- _Action item_:
Beginning with the line that holds "You are a GUI" in the data below, give again every line through the one that holds "Task: Click the step 4 circle icon", exactly as written.
• • • • • • •
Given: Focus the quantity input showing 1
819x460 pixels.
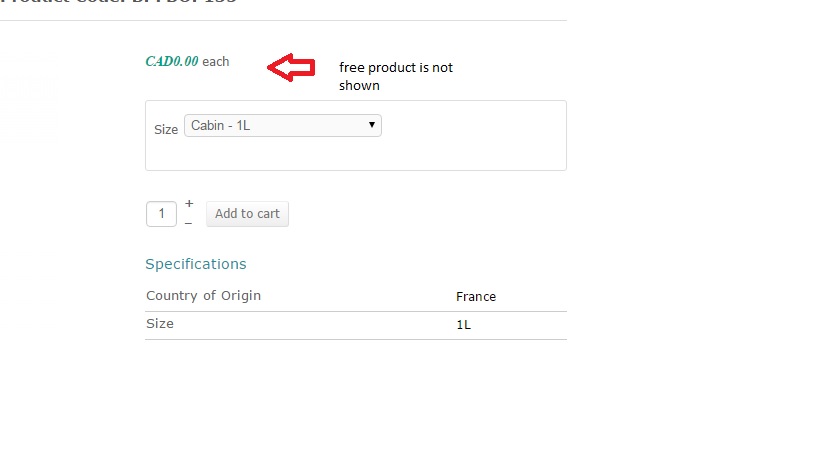Looking at the screenshot, I should point(161,214).
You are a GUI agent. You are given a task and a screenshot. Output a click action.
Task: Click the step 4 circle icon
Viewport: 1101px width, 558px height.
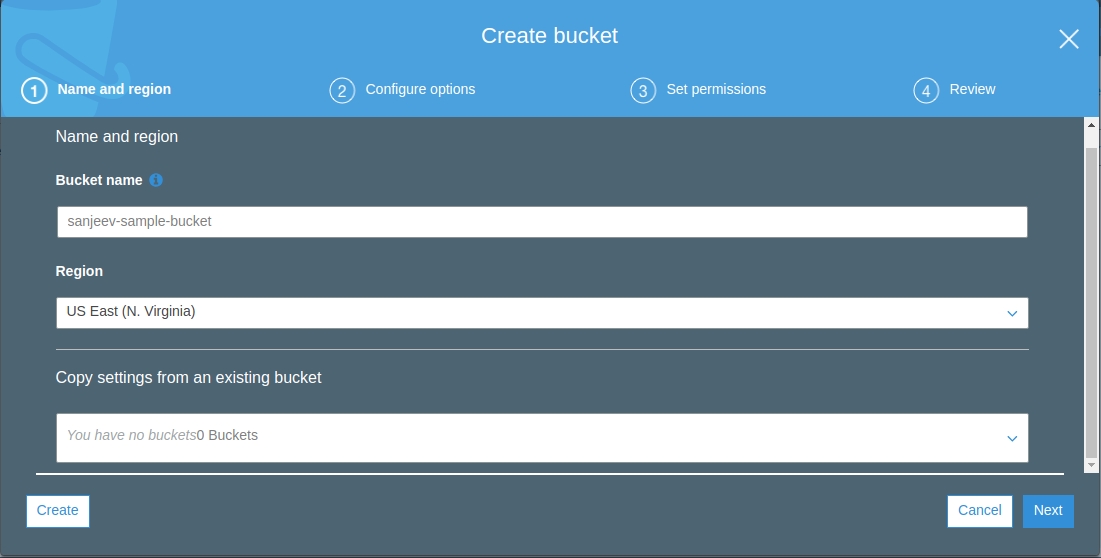(926, 91)
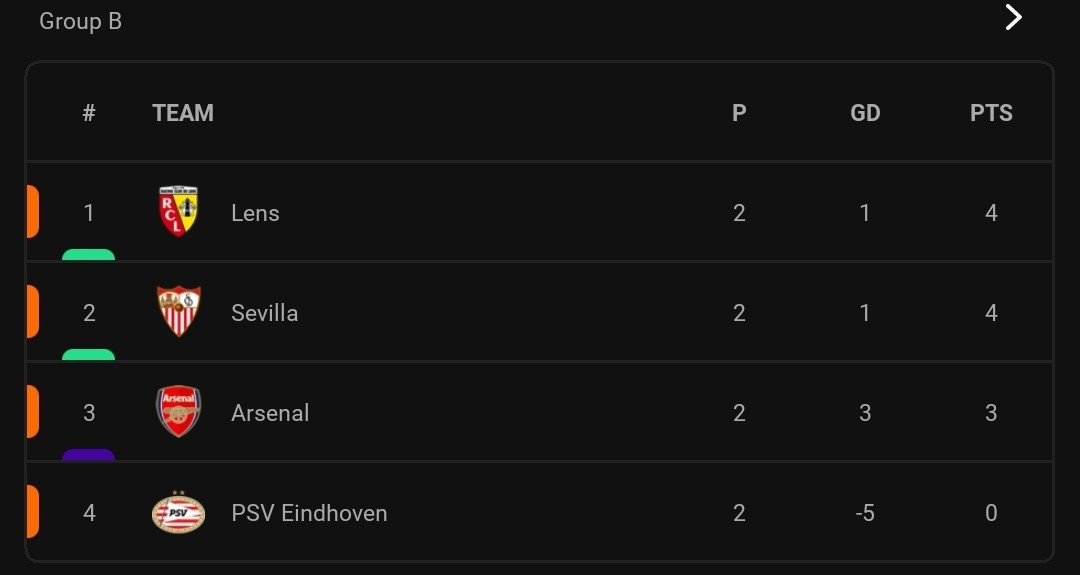Image resolution: width=1080 pixels, height=575 pixels.
Task: Click the green qualification marker under Lens
Action: tap(88, 254)
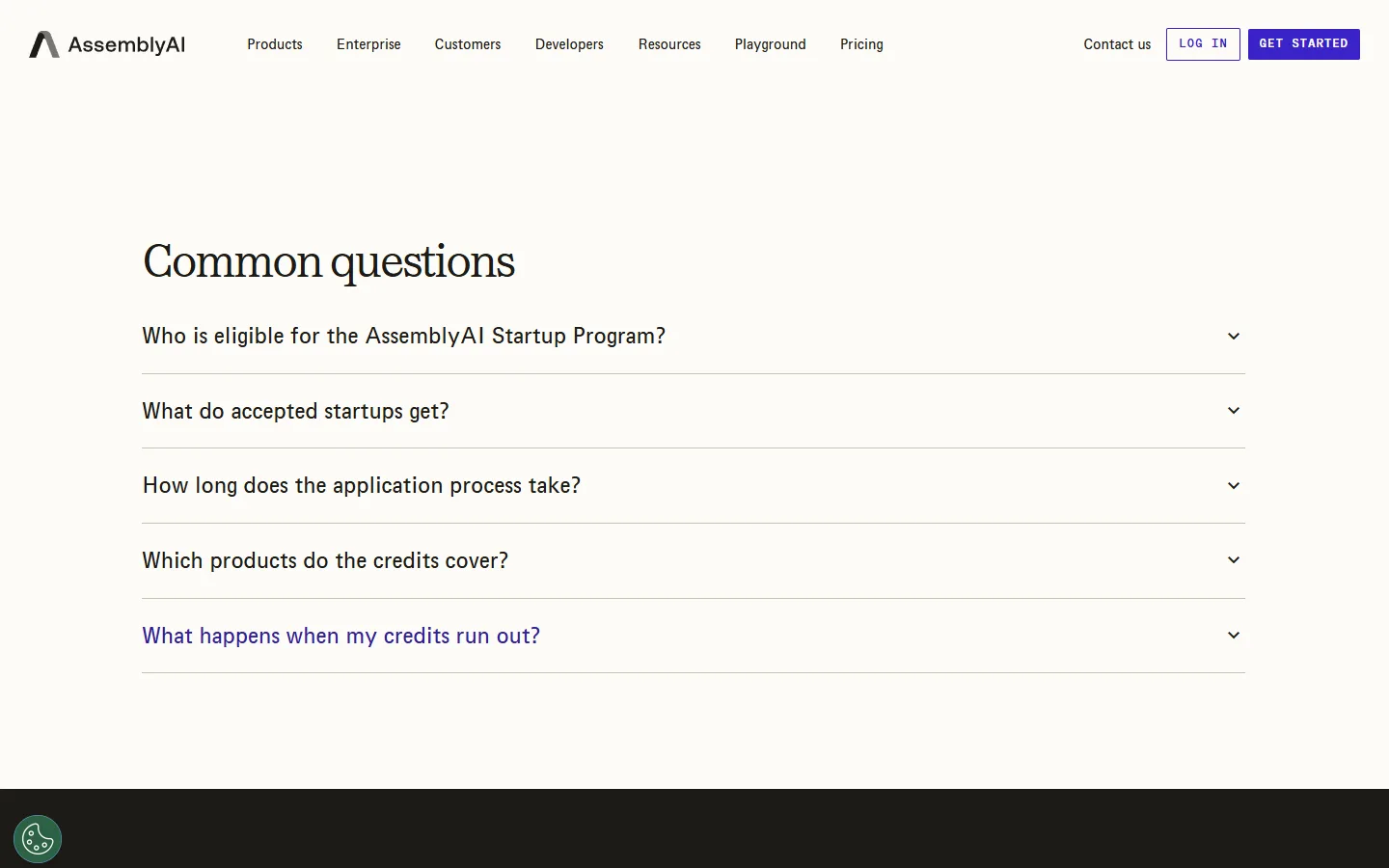This screenshot has height=868, width=1389.
Task: Click the chevron beside accepted startups question
Action: (1234, 411)
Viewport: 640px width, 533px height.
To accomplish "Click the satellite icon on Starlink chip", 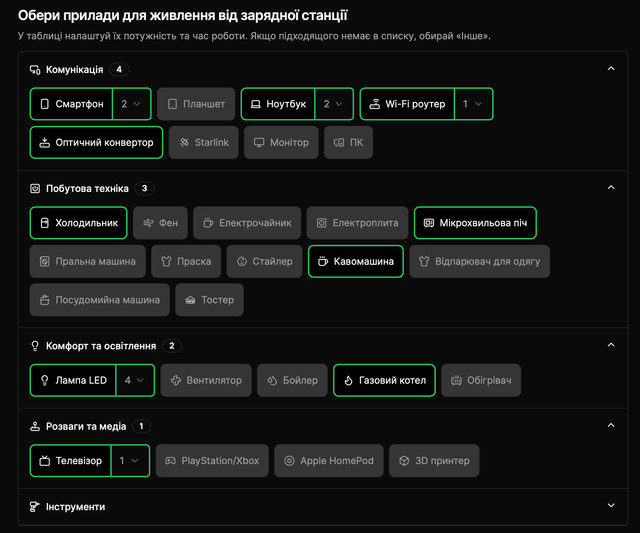I will coord(184,143).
• • • • • • •
- _Written reply_:
You are a GUI agent. You are given a task and a screenshot. Output a click action.
Task: Click the step 4 circle icon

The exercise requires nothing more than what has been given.